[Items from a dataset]

━━━━━━━━

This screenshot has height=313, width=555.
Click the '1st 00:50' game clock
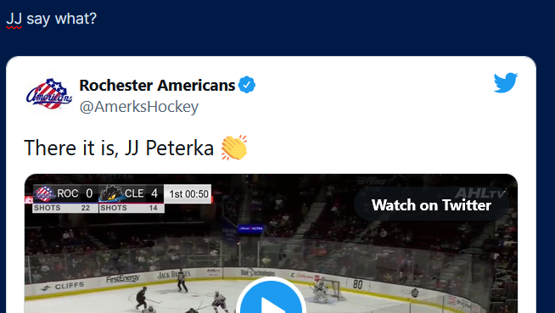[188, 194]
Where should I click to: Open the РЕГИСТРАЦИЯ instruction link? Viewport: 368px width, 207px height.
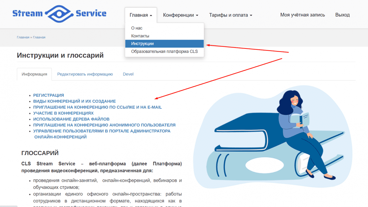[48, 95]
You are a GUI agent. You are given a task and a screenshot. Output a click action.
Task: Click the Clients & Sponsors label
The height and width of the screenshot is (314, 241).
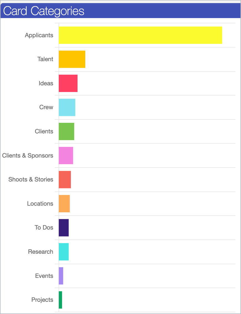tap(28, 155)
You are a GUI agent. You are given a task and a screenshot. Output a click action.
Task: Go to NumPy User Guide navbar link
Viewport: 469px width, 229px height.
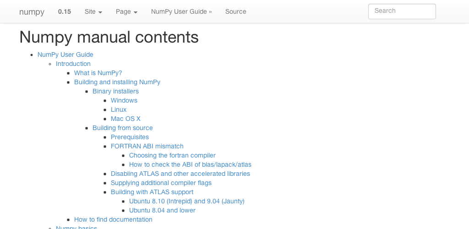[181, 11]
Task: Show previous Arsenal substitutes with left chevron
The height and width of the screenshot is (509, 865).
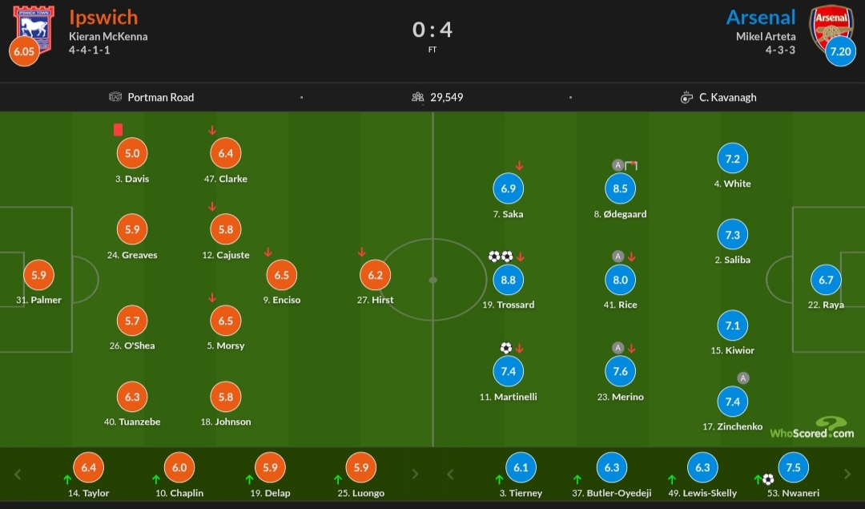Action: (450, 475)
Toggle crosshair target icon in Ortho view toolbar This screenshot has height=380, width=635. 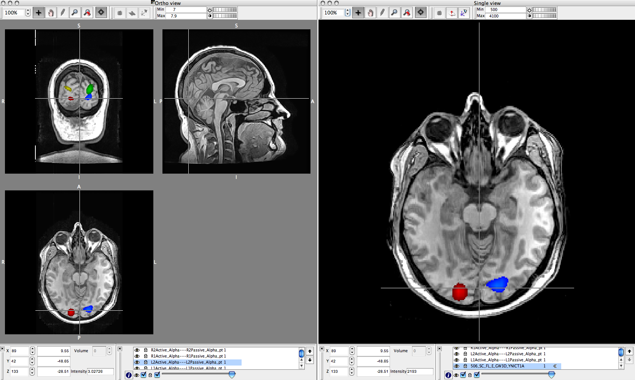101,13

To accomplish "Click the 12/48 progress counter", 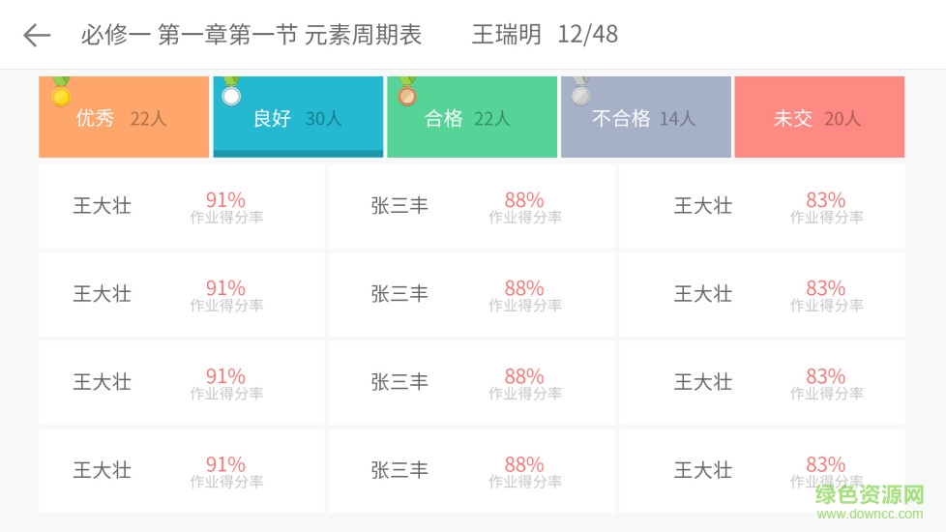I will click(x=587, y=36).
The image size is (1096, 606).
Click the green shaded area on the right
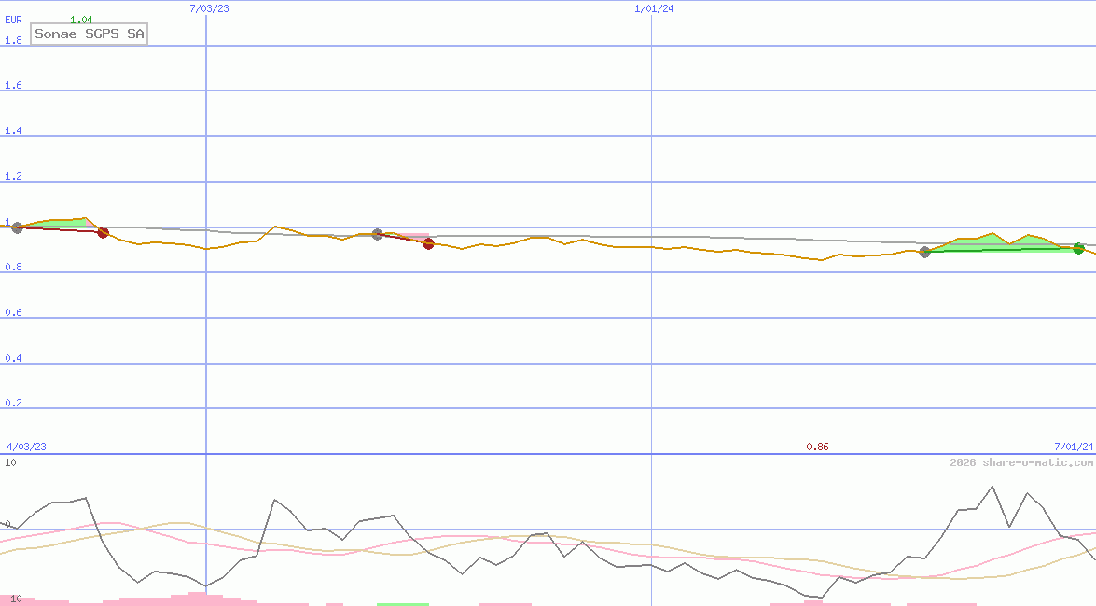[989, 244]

━━━━━━━━

WHAT IS REQUIRED> Reproduce exactly the lines of the entries above from the first through the line with "Task: Show previous", both included; pictures should not be reproduced.

ANSWER BOX>
This screenshot has height=313, width=555.
Click the '1st 00:50' game clock
[188, 194]
Where should I click to: Open the РЕГИСТРАЦИЯ instruction link? Viewport: 368px width, 207px height.
[48, 95]
You are a GUI agent. You are given a task and a screenshot. Output a click action.
Task: Click the Clients & Sponsors label
The height and width of the screenshot is (314, 241).
tap(28, 155)
You are a GUI agent. You are given a task and a screenshot. Output a click action.
Task: Go to NumPy User Guide navbar link
Viewport: 469px width, 229px height.
[181, 11]
Task: Show previous Arsenal substitutes with left chevron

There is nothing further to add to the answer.